**WORK ORDER:** In the records below, the lines from the one with "Given: Click View all transactions button" through the last are to be printed exactly, and nothing else.

(Collected data)
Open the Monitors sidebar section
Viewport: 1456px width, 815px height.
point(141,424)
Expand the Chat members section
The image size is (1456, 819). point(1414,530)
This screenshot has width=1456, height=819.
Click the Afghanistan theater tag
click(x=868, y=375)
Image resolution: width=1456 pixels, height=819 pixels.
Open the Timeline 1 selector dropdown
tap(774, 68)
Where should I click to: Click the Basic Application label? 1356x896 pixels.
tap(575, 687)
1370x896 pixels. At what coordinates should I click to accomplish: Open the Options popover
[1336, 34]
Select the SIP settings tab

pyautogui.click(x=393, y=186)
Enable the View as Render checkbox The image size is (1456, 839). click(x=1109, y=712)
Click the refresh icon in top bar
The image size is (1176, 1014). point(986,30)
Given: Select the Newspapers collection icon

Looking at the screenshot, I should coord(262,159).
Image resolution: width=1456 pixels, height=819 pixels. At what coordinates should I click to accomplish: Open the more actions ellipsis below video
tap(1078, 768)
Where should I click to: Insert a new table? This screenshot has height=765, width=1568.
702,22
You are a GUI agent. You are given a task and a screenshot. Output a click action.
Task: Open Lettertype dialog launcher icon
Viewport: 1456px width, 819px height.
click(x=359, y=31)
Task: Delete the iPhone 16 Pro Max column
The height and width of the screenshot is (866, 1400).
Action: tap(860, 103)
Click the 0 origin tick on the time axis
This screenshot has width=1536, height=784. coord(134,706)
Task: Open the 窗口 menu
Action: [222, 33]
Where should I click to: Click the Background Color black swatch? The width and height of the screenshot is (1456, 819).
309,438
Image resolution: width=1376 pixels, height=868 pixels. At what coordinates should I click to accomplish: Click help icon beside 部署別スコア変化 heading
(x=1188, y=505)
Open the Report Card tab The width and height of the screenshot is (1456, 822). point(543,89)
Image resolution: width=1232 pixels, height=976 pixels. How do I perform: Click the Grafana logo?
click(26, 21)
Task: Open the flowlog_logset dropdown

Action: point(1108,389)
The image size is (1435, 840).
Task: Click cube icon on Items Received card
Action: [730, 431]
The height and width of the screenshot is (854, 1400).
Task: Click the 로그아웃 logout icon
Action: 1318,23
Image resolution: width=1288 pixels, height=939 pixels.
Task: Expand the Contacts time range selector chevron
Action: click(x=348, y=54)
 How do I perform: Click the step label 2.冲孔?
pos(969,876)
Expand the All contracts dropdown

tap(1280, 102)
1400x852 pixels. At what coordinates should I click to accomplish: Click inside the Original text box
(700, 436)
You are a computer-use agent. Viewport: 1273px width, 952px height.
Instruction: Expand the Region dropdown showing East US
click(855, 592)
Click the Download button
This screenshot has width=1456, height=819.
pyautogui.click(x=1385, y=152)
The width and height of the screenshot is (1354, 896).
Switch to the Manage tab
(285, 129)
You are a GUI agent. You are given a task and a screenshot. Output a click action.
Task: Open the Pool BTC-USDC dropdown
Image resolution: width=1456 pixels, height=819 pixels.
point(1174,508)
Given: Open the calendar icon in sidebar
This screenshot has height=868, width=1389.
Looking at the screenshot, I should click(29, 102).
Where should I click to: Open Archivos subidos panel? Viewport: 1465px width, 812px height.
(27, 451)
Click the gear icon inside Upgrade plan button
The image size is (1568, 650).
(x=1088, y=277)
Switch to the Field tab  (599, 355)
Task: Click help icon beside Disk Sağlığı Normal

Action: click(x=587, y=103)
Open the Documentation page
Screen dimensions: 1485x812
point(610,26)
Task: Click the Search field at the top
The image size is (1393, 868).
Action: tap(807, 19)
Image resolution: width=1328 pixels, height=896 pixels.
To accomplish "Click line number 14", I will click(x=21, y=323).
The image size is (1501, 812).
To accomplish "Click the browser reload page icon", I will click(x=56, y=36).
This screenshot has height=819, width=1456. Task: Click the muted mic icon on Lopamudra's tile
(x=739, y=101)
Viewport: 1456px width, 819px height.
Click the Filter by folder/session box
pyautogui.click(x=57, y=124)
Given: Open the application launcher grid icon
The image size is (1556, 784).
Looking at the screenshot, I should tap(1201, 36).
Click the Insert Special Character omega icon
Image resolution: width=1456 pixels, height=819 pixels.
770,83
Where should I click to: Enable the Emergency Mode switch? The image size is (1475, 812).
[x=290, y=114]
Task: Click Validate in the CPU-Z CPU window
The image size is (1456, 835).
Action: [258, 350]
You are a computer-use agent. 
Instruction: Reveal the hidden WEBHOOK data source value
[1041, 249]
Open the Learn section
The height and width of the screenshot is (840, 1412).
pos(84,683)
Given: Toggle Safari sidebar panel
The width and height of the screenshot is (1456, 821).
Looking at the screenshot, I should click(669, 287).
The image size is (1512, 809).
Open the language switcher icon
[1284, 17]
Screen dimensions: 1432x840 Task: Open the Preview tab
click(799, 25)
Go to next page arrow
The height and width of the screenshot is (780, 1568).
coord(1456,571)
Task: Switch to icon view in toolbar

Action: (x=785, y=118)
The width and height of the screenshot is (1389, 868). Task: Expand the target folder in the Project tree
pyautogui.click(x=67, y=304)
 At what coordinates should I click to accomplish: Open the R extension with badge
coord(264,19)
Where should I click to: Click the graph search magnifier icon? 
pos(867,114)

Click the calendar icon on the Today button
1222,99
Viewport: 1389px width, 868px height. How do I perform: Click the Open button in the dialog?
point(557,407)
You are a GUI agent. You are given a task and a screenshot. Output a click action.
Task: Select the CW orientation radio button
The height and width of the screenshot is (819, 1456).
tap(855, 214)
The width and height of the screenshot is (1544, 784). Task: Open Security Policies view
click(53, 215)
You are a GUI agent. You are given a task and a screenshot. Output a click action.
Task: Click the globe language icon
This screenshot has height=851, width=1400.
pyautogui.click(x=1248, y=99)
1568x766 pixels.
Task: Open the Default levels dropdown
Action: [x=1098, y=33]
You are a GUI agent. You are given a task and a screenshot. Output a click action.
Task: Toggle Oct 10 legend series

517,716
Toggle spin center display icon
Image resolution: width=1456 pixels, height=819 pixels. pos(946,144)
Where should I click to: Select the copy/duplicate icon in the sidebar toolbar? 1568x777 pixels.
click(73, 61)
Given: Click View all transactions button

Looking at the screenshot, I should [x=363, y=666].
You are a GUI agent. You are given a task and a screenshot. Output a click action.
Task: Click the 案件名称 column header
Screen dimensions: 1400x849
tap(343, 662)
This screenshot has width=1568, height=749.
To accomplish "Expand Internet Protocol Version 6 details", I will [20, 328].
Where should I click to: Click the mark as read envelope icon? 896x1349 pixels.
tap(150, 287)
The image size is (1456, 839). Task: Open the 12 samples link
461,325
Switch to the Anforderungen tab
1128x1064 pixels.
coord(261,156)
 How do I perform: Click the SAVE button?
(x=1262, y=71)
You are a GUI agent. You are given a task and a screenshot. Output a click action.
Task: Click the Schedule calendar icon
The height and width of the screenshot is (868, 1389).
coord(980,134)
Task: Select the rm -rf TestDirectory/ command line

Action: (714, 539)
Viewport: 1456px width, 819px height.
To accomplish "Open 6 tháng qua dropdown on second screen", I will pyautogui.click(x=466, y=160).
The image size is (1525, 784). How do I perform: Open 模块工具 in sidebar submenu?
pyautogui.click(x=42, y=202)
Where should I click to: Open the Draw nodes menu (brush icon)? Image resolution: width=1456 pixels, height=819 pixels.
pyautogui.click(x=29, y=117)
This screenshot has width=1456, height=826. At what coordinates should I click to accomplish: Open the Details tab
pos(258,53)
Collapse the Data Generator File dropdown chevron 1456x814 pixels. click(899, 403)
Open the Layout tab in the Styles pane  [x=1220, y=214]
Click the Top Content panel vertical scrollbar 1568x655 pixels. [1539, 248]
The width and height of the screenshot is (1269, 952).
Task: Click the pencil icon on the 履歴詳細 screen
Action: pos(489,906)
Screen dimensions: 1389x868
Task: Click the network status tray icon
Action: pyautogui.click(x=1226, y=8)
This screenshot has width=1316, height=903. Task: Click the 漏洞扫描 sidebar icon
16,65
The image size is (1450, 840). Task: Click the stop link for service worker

**EXERCISE SOLUTION:**
Given: Click View all transactions button

Looking at the screenshot, I should [x=363, y=666].
You are a GUI agent. You are given a task and a screenshot. Output a click action.
Task: Click the 案件名称 column header
Screen dimensions: 1400x849
tap(343, 662)
This screenshot has width=1568, height=749.
To accomplish "Expand Internet Protocol Version 6 details", I will [20, 328].
Where should I click to: Click the mark as read envelope icon? 896x1349 pixels.
tap(150, 287)
The image size is (1456, 839). Task: Open the 12 samples link
461,325
Switch to the Anforderungen tab
1128x1064 pixels.
coord(261,156)
 How do I perform: Click the SAVE button?
(x=1262, y=71)
You are a GUI agent. You are given a task and a screenshot. Output a click action.
Task: Click the Schedule calendar icon
The height and width of the screenshot is (868, 1389).
coord(980,134)
Task: Select the rm -rf TestDirectory/ command line

Action: (714, 539)
Viewport: 1456px width, 819px height.
To accomplish "Open 6 tháng qua dropdown on second screen", I will pyautogui.click(x=466, y=160).
The image size is (1525, 784). How do I perform: Open 模块工具 in sidebar submenu?
pyautogui.click(x=42, y=202)
Where should I click to: Open the Draw nodes menu (brush icon)? Image resolution: width=1456 pixels, height=819 pixels.
pyautogui.click(x=29, y=117)
This screenshot has width=1456, height=826. At what coordinates should I click to accomplish: Open the Details tab
pos(258,53)
Collapse the Data Generator File dropdown chevron 1456x814 pixels. click(899, 403)
Open the Layout tab in the Styles pane  [x=1220, y=214]
Click the Top Content panel vertical scrollbar 1568x655 pixels. [1539, 248]
The width and height of the screenshot is (1269, 952).
Task: Click the pencil icon on the 履歴詳細 screen
Action: pos(489,906)
Screen dimensions: 1389x868
Task: Click the network status tray icon
Action: pyautogui.click(x=1226, y=8)
This screenshot has width=1316, height=903. Task: Click the 漏洞扫描 sidebar icon
16,65
The image size is (1450, 840). Task: Click the stop link for service worker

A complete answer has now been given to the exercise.